Kristi Holl is an award-winning author of 56 books for children, adults, and writers. (By the way, “Holl” rhymes with “doll.”) Her fiction books have won many honors, including Children’s Book Council list of Outstanding Books, Children’s Choice Awards, and Junior Library Guild selections. Recently, she switched to writing mysteries for adults, and she has nine of those in print as well. She taught writing for 27 years and is a frequent speaker at writers’ workshops.
Kristi was born in Iowa, where her children were raised on a farm and in small towns. Some of her favorite mysteries are set in state parks there, and she still has many ties to Iowa. She and her husband now live in San Antonio near two of her daughters and four grandchildren. Kristi has always combined writing with parenting and, now, grandparenting. “It’s the best of both worlds!” she believes.
In her spare time, she reads, quilts, hikes, visits museums and historical sites, and dreams of visiting England again.
As a girl, who were your favorite authors?
I loved Louisa May Alcott who wrote Little Women; Doris Gates, who wrote Blue Willow and Sensible Kate; Frances Hodgson Burnett, who wrote The Secret Garden; and Madeleine L’Engle, who wrote A Wrinkle in Time. I was an adult before I discovered C.S. Lewis’s The Chonicles of Narnia, which also became favorites.

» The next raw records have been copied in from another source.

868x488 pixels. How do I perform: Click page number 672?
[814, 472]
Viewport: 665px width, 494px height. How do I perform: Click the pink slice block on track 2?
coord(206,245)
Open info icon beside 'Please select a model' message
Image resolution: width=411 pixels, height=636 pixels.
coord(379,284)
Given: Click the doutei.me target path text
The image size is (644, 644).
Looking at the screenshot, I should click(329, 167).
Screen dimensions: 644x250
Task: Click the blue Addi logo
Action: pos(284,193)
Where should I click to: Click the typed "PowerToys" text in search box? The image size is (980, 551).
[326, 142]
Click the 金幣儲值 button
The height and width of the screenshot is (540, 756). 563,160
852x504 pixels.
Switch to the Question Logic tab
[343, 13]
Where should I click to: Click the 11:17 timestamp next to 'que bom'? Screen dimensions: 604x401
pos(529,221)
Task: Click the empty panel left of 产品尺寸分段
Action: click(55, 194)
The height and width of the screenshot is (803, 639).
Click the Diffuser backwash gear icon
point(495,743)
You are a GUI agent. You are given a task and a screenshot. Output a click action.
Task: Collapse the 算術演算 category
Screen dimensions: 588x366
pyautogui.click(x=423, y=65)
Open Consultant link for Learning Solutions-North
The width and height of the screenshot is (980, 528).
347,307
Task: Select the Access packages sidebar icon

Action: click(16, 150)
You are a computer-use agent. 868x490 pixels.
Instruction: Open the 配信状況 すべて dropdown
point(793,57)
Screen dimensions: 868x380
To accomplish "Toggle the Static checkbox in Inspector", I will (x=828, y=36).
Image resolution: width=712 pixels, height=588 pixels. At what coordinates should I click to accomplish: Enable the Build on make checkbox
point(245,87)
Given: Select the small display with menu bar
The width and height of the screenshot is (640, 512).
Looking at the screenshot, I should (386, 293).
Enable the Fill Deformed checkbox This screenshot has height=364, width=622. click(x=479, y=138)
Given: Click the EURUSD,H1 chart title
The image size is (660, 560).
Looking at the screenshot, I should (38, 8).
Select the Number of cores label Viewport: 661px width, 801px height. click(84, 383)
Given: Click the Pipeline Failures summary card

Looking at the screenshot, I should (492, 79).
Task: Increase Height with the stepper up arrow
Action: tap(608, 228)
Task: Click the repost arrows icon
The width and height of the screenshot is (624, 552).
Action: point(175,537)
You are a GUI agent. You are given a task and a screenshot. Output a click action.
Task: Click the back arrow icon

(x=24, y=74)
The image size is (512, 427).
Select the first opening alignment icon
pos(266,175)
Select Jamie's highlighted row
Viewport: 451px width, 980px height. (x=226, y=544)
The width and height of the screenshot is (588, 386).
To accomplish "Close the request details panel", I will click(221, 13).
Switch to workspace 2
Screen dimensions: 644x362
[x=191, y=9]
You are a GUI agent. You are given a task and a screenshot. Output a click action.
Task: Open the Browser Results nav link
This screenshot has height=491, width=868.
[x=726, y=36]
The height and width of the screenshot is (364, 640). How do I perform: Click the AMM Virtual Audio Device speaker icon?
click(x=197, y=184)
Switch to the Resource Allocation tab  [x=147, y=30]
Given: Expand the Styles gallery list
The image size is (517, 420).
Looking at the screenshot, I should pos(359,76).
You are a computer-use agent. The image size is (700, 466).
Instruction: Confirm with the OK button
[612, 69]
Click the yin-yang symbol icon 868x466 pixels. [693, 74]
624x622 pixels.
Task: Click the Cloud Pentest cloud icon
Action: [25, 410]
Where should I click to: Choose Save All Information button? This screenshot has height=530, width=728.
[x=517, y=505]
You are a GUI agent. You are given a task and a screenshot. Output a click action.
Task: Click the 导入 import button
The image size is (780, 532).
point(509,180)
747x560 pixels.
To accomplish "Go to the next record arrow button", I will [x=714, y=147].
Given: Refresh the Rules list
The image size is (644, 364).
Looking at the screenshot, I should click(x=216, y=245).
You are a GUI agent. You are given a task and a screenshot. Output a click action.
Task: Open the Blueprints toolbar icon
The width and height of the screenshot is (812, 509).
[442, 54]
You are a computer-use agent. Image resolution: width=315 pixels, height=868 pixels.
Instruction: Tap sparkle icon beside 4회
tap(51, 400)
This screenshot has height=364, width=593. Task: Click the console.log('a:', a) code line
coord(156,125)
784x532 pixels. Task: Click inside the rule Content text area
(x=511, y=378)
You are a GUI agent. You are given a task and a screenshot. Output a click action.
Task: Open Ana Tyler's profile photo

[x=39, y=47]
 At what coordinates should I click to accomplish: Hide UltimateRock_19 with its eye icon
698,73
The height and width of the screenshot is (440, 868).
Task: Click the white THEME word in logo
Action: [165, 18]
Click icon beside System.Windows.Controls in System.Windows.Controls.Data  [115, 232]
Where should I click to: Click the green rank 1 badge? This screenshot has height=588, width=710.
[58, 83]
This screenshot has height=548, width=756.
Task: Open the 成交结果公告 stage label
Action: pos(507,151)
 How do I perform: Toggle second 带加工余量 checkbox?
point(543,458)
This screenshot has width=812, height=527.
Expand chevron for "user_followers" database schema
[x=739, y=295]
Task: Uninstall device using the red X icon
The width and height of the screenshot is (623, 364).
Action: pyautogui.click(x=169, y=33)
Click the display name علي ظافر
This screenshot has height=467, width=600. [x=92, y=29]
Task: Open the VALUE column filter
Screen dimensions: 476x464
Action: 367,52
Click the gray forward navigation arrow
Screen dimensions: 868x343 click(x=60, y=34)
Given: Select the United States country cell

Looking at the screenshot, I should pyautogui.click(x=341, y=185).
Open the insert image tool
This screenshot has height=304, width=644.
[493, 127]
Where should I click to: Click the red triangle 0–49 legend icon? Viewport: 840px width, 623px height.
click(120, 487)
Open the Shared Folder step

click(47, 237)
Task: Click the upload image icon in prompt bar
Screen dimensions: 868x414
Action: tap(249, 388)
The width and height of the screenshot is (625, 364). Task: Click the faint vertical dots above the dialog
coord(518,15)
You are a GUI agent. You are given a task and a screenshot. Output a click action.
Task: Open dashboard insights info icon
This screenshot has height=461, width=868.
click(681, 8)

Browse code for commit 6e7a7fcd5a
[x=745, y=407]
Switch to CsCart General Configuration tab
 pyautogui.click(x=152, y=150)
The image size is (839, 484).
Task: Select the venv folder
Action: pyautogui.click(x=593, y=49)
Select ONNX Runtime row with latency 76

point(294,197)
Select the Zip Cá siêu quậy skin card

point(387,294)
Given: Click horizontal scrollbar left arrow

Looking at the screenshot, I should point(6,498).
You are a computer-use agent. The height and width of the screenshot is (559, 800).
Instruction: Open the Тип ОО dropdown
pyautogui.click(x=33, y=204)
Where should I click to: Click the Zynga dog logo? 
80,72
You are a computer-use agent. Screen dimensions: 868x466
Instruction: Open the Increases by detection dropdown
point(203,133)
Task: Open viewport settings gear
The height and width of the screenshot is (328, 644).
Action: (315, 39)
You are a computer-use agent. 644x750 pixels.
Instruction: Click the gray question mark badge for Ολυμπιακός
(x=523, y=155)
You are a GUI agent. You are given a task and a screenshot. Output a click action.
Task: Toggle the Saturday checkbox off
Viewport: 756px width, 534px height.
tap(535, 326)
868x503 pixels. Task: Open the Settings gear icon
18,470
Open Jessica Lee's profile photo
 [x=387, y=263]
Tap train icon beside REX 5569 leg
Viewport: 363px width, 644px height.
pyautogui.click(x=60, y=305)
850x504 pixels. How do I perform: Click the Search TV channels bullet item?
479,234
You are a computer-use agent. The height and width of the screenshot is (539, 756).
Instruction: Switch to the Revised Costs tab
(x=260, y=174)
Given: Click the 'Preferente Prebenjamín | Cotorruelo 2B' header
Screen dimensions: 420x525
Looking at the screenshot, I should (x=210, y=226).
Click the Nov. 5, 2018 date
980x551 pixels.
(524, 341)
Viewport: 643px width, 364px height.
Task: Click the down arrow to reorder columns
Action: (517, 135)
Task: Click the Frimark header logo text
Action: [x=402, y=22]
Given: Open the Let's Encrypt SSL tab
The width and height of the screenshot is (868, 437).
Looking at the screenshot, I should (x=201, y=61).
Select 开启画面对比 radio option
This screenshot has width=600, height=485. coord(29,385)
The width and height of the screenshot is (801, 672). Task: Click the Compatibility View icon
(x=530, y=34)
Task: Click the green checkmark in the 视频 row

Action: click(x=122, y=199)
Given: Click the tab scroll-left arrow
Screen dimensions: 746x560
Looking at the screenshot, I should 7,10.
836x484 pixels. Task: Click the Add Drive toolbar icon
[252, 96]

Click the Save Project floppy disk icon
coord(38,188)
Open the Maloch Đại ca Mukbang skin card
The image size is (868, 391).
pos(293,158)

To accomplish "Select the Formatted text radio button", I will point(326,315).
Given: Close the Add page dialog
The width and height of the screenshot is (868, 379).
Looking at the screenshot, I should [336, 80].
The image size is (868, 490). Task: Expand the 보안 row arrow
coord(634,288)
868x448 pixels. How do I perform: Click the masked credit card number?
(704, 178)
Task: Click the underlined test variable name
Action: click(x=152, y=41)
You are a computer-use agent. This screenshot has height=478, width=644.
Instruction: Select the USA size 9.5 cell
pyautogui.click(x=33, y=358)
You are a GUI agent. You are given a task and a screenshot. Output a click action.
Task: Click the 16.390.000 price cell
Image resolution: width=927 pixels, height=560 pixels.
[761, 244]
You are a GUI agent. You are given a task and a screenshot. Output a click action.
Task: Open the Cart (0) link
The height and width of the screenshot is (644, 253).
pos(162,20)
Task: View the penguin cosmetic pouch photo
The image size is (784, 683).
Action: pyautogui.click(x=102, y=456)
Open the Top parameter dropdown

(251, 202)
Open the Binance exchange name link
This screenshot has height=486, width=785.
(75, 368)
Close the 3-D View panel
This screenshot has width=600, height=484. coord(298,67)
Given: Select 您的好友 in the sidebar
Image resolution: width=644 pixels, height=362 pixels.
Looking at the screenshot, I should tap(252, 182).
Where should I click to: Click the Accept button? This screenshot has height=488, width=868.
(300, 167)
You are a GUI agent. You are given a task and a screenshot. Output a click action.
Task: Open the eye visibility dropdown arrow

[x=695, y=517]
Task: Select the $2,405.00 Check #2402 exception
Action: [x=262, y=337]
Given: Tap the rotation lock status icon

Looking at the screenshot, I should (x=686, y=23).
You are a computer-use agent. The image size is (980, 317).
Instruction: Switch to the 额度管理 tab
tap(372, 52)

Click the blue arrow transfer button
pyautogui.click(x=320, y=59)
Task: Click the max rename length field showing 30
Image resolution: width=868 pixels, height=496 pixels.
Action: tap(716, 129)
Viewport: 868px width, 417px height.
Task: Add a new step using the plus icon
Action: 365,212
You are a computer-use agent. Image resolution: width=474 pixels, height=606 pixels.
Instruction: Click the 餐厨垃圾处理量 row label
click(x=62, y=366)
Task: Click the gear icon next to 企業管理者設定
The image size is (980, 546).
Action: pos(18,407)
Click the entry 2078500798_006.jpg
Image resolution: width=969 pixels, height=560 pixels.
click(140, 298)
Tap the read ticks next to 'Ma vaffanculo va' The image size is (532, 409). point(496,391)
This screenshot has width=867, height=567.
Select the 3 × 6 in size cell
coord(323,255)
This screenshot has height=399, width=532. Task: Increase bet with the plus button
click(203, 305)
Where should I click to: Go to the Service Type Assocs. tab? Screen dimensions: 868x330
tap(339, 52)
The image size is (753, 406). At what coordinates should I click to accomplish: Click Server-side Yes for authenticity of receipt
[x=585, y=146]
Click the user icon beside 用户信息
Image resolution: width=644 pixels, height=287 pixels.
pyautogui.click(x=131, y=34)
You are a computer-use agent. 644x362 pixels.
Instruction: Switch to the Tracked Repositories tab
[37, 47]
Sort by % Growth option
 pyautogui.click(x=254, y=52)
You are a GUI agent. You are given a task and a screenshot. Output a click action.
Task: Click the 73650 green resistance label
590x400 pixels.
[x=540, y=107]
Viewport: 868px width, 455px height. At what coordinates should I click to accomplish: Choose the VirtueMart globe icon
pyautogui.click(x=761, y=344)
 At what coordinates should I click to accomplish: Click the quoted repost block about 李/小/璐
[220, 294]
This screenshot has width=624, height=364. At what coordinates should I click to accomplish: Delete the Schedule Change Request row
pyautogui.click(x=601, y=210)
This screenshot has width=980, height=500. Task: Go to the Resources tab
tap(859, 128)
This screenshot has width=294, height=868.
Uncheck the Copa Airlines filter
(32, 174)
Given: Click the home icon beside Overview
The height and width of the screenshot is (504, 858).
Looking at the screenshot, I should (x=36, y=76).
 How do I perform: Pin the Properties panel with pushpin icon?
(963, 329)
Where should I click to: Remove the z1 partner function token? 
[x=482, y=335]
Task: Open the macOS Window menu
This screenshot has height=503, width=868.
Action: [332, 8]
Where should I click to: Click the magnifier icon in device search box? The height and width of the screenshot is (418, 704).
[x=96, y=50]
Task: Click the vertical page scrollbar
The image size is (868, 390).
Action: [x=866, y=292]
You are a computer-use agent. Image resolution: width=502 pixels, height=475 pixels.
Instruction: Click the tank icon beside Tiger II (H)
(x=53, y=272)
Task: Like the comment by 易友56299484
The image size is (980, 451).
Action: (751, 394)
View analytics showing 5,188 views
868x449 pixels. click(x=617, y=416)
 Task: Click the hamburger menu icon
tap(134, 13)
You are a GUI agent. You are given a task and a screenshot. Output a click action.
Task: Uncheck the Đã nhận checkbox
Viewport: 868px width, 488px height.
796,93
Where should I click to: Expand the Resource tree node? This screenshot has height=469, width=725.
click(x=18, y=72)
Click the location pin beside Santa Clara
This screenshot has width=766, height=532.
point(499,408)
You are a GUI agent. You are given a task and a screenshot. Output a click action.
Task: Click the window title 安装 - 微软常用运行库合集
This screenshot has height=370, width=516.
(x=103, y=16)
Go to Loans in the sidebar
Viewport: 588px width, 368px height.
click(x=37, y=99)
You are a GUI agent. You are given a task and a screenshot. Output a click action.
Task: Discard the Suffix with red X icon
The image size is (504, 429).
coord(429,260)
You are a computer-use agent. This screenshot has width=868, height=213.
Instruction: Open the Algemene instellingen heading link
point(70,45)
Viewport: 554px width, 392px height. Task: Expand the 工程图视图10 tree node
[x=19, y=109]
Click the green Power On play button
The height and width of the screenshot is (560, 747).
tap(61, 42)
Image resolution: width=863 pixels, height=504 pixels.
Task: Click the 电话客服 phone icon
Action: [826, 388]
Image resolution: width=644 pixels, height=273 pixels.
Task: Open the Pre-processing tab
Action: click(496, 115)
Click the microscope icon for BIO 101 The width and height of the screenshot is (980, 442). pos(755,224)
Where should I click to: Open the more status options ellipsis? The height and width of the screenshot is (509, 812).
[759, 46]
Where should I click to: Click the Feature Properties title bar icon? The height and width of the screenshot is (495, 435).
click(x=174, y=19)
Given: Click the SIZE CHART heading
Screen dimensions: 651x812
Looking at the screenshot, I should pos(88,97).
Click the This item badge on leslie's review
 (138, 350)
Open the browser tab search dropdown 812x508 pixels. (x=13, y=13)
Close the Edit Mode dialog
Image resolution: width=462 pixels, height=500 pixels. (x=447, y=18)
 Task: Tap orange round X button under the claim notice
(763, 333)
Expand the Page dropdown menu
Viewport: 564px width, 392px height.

Did you always want to be a writer?
At the age of ten I wrote a sequel to Little Women called The Four Sisters because I didn’t want the book to end. But I didn’t dream of becoming a writer until I was nearly thirty. I really only wanted to grow up, get married, and have lots of children. In case no one married me, I decided to get an elementary teaching degree so I could be surrounded by children at school. I did get the teaching degree, but I only taught a short time before my first daughter, Jenny, was born, and then I stayed home. When my second daughter, Laurie, was born, I took a writing class through the mail and discovered I absolutely loved writing for children and early teens. I sold my first novel, Just Like a Real Family, right after my third daughter, Jacqui, was born. And I wrote my first five novels in a closet painted orange, my favorite color.
What prompted your Writer’s First Aid blog?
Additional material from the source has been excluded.